Выбранный фрагмент -
# # # #
20.02.2015. Еще раз к вопросу о критике, способности суждения, или Экзорцизм

Александр Панов

 ... а зима? а снега?...
Г. Айги, из стихотворения «И такая зима» (1979),
посвященного И. Вулоху

Писать о работах Игоря Вулоха очень тяжело. Прежде всего оттого, что они не вписываются в слишком нарративную, «говорливую» традицию русского искусства, остающуюся при нем даже в том случае, когда это искусство пытается показаться молчаливо-абстрактным. Болтать, прикусив язык от эйфорического желания высказаться, можно было, и создавая пресловутый «Черный квадрат», автор которого был прихвачен смертельной удавкой метафизических смыслов, философических жерновов на шее вроде бы тщедушной пластики.
Вулох же не пишет манифестов, не разглагольствует по парадным. Он рисует будто бы просто так, из естественной потребности. Причем рисует на самом деле то, что видит, только обладая слишком оригинальной оптикой (хотя применимо ли к настоящему художнику словцо «слишком»?!).Он апеллирует в своих отвлеченных, нарочито лишенных затейливых названий-номинаций, а то и вообще остающихся «без названия» (любимый прием!) построениях-«композициях» к артистическим первоформам натурного происхождения: «Пейзаж», «Интерьер», «Окно», «Стена». Или к временам года – «Осень», «Лето», «Весна», «Зима».Что может быть проще и архетипичнее? И «позирующий» первообраз в этой абстракции определяем, узнаваем, имеет место быть.
Горизонталь – горизонт в чистом поле. Вертикаль, вписанная в вытянутый прямоугольник холста, – оконная рама. В экспериментирующих с передачей объема «геометрических» картинах вдруг всплывает угол потолка мастерской, увиденный будто бы извне, с той стороны стены дома, парящим, свободным от пространственных условностей зрением. Неопознанная фигура-«фрагмент» при мысленной материализации превращается в сигаретный окурок или засохшую краску, обретшую посмертную фактурность. Что уж говорить об «объемных» работах, норовящих превратиться в спрессованный объект: например, пастозные белые точки – не то зимние снежинки, не то сугробы.
# # # #
Собранные материалы -
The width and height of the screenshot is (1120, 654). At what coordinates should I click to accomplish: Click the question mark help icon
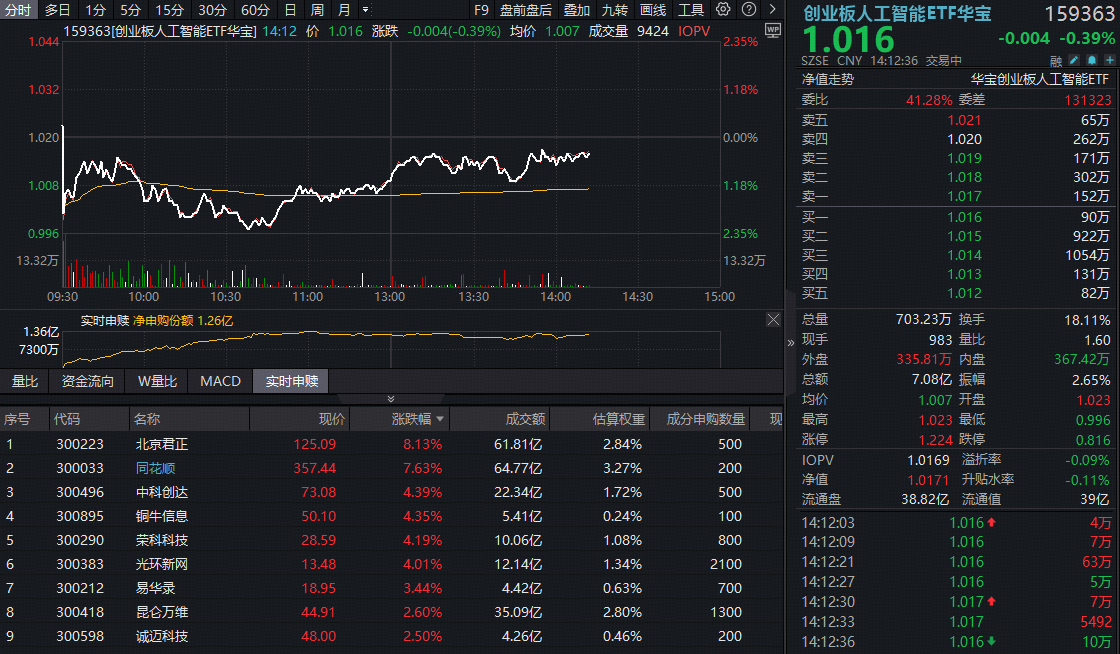(x=748, y=11)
# # # #
Что нужно сделать -
a – Воспроизведите дословно из фрагмента всё, начиная с «20.02.2015. Еще раз» и вниз вплоть до «бы тщедушной пластики.».
b – Перечислите все времена года, которые фрагмент приводит как названия работ Вулоха.
Используйте только сведения из фрагмента.

Набор ответов -
a –
20.02.2015. Еще раз к вопросу о критике, способности суждения, или Экзорцизм

Александр Панов

 ... а зима? а снега?...
Г. Айги, из стихотворения «И такая зима» (1979),
посвященного И. Вулоху

Писать о работах Игоря Вулоха очень тяжело. Прежде всего оттого, что они не вписываются в слишком нарративную, «говорливую» традицию русского искусства, остающуюся при нем даже в том случае, когда это искусство пытается показаться молчаливо-абстрактным. Болтать, прикусив язык от эйфорического желания высказаться, можно было, и создавая пресловутый «Черный квадрат», автор которого был прихвачен смертельной удавкой метафизических смыслов, философических жерновов на шее вроде бы тщедушной пластики.

b – «Осень», «Лето», «Весна», «Зима».